Live Review - Willy Mason - Oran Mor, Glasgow

Sometimes it’s the smallest acts of rebellion that are the most satisfying way of sticking it to the man: staying on the train to as far as Queen Street when my ticket says Bellgrove; scoring two bags of Golden Wonder with a single fifty pence piece from the office vending machine and not owning up; turning up to work on a Thursday morning having not shaved since Monday…  and I trace this mellow mutineering back to one record that really resonated just as I stepped into the murky world of full-time employment in ‘05 – Willy Mason’s Where The Humans Eat.

Here was a collection of songs written by a young man from the East coast of the USA that felt at home in the ears of a young man from the West coast of Scotland.  Big selling single Oxygen was a favourite and for good reason – a sing-a-long tune paired with lyrics that inspired and stirred in equal measure:
‘I wanna hold up my head with dignity;

Proud of a life where to give means more than to take.
I wanna live beyond the modern mentality;
Where paper is all that you’re really taught to create.’
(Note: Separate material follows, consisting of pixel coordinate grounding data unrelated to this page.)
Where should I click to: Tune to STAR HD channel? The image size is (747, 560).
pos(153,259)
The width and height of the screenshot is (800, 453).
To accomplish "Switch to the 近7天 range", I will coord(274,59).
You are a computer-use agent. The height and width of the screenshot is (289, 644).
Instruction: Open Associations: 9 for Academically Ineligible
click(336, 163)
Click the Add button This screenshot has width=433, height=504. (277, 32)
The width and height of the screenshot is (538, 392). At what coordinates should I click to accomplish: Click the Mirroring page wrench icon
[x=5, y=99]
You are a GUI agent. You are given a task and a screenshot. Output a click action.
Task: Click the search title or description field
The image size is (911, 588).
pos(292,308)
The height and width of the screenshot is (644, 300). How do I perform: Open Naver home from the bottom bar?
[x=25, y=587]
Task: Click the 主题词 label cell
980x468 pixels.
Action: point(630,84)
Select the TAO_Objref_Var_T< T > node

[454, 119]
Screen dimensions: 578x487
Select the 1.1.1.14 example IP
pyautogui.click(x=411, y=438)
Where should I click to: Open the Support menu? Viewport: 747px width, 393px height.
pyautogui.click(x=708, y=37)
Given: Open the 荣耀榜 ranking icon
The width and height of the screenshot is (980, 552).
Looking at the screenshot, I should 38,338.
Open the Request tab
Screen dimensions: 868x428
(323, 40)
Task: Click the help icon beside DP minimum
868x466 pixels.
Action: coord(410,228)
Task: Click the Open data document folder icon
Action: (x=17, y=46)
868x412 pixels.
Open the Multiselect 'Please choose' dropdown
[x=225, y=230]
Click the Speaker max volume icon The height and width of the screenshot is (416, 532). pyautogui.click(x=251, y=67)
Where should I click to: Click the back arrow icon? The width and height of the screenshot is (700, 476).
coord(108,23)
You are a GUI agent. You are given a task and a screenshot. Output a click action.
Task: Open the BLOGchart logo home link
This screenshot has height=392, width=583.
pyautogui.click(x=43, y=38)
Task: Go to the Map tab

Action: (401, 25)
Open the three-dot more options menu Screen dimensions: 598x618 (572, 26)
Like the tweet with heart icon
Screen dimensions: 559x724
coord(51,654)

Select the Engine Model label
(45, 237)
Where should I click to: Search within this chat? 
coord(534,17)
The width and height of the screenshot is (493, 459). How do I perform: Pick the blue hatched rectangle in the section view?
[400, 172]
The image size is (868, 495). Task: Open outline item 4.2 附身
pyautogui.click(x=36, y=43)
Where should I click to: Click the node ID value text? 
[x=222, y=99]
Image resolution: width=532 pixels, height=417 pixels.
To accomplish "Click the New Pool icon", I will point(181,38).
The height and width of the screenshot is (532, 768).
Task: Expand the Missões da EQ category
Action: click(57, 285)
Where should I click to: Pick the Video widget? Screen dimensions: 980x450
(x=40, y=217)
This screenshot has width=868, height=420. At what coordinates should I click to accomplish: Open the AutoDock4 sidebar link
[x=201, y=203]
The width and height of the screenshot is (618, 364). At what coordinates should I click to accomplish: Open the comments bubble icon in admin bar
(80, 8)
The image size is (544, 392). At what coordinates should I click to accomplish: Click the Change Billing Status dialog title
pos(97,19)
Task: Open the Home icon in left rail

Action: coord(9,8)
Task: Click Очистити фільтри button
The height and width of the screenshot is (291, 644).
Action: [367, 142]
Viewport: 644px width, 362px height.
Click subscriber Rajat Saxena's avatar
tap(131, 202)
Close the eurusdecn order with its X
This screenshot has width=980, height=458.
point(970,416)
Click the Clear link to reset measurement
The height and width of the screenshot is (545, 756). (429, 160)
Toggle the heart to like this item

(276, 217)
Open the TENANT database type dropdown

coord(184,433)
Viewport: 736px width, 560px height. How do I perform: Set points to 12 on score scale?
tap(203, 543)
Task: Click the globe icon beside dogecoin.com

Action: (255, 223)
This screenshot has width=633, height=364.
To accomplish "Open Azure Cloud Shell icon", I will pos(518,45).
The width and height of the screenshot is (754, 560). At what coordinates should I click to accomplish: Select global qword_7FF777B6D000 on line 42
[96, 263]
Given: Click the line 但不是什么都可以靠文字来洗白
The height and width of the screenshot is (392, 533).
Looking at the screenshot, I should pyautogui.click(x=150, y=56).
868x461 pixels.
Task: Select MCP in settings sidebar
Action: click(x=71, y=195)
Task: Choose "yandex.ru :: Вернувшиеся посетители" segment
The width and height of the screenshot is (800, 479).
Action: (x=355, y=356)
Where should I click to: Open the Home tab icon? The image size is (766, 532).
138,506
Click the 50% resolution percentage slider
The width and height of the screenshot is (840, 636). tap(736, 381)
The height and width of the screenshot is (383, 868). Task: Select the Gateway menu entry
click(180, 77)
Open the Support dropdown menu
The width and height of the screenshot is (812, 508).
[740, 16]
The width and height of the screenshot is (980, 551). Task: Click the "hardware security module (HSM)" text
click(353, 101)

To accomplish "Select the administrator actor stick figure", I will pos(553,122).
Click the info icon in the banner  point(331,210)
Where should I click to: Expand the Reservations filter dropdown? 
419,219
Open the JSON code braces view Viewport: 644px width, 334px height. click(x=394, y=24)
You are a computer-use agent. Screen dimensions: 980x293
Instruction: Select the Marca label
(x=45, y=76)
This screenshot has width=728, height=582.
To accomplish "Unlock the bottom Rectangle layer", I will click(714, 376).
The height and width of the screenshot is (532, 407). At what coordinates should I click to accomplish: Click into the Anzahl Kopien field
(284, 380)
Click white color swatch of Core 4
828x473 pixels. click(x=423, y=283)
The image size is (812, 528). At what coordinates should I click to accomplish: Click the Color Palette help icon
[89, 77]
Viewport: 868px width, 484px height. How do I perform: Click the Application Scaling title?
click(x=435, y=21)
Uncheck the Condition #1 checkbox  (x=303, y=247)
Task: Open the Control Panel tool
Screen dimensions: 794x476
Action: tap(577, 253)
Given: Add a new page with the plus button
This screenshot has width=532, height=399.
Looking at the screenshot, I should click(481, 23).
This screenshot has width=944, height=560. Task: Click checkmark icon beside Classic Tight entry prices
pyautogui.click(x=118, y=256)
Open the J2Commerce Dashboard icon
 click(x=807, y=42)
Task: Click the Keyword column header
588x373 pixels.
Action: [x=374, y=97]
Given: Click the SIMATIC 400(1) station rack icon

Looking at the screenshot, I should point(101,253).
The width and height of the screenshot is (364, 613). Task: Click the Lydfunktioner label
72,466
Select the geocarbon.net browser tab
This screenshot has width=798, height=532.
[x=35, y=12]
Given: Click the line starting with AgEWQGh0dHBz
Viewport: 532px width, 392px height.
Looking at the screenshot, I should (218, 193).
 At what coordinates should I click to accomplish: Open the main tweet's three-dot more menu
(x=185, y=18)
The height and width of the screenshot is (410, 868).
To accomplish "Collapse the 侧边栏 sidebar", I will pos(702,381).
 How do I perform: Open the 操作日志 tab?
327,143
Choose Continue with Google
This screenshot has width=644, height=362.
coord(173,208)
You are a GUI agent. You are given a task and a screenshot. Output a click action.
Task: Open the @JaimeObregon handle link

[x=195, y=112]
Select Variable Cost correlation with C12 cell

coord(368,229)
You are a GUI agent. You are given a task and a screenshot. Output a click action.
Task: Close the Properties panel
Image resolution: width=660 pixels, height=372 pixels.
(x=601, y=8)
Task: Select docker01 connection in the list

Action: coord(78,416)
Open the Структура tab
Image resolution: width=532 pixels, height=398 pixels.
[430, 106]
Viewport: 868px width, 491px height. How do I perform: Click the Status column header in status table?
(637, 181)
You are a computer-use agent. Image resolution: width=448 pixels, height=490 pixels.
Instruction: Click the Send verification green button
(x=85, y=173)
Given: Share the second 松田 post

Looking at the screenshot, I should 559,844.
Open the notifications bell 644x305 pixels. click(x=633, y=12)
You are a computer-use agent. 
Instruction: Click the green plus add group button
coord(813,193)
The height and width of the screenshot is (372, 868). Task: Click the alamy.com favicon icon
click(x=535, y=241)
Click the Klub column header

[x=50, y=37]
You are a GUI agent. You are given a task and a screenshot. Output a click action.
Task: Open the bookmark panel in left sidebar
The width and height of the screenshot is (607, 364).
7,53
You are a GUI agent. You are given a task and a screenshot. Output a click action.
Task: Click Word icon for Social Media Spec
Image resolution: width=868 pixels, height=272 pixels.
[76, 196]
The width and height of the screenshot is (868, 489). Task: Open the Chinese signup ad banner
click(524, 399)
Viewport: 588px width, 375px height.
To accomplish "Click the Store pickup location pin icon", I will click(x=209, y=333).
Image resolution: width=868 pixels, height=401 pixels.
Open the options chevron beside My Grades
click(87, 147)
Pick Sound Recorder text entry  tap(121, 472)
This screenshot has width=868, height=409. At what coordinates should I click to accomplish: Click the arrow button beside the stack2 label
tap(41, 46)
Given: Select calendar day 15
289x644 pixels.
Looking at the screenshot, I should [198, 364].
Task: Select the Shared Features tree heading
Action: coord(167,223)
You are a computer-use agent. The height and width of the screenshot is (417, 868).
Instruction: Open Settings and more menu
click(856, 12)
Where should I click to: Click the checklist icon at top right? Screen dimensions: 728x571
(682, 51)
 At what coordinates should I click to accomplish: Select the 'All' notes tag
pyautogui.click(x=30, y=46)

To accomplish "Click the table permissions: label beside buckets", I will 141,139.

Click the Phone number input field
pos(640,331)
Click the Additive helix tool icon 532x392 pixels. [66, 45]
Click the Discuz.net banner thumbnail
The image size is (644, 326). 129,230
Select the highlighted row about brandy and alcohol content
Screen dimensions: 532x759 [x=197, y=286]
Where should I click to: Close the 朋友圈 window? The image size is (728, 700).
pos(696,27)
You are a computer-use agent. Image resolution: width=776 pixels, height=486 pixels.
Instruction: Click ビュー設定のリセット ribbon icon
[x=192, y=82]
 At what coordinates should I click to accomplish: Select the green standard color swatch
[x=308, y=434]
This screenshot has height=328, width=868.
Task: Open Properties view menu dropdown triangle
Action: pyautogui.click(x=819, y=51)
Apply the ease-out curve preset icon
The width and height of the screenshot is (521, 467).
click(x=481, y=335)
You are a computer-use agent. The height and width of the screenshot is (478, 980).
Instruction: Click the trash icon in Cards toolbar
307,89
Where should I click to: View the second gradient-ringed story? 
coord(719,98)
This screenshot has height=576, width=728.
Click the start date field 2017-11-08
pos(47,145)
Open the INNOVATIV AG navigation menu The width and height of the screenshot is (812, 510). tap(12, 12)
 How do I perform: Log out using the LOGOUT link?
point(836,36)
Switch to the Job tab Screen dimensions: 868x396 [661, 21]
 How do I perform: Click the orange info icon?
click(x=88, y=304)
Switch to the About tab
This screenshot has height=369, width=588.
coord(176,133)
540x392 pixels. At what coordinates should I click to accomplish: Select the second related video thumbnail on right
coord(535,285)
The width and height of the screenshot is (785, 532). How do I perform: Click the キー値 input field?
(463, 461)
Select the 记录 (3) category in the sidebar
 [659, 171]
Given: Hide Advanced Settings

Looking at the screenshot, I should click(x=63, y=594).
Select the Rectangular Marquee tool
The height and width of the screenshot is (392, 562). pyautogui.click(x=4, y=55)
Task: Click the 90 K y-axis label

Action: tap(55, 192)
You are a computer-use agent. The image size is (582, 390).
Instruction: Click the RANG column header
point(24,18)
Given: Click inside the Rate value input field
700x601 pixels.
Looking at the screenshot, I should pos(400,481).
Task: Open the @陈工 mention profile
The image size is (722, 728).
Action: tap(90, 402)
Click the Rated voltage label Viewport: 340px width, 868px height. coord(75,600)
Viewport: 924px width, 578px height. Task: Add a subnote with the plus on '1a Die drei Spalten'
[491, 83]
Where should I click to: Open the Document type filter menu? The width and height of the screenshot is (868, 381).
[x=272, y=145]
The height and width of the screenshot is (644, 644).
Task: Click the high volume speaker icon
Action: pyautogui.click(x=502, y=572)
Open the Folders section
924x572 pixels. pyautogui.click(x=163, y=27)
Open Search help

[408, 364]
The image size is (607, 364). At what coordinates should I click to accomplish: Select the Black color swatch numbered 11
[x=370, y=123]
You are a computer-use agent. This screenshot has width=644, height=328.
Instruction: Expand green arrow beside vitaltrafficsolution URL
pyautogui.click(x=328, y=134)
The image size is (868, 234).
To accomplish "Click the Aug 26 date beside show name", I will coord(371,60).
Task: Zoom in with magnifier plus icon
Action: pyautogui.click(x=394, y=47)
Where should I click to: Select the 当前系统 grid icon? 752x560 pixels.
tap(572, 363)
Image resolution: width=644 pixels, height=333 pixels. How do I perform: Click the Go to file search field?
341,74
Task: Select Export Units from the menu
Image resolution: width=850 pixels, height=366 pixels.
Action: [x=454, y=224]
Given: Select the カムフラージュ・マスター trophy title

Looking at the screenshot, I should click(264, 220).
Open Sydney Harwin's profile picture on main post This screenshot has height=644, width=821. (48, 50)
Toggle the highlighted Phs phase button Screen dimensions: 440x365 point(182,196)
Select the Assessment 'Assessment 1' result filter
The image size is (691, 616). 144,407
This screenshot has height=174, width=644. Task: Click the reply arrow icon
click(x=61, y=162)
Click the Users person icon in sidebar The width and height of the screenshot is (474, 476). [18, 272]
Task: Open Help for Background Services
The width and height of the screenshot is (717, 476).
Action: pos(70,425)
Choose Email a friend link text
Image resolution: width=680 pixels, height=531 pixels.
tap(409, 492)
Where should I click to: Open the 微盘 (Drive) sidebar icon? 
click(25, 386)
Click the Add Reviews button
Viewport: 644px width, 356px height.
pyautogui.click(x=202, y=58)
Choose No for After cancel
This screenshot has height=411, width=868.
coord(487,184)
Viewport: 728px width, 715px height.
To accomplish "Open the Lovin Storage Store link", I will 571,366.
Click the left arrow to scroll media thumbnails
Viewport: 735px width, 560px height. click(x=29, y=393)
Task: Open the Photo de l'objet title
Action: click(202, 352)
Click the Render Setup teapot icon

When you are working in the back office of a bank for £4.21/hour with £18k of student debt and no holiday entitlement, it’s reassuring to hear that there are bigger, better and more important things out there…. 
….and so, 8 years and 2 brilliant albums later, I’m in Oran Mor (on a school night of course) with the man himself.  I’m actually a bit nervous; I’m minded of the idiom ‘never meet your heroes’.  Mr Mason renders it nonsense within minutes though.  Full of easy going charm and playful banter with the crowd (shouts of “GLASGOW LOVES WILLY” raise a smile), this is a setlist that supports my theory that this is one of the most underrated artists of the last decade.

New material sits easily alongside more established stuff – there were no ‘difficult’ second or third albums for Willy Mason and his consistency is demonstrated with song after song after song of brilliance.  Oxygen is saved for a rousing encore and then the lights come on; I’ve got work tomorrow but I’ve got a spring in my step – I’m going to be five minutes late.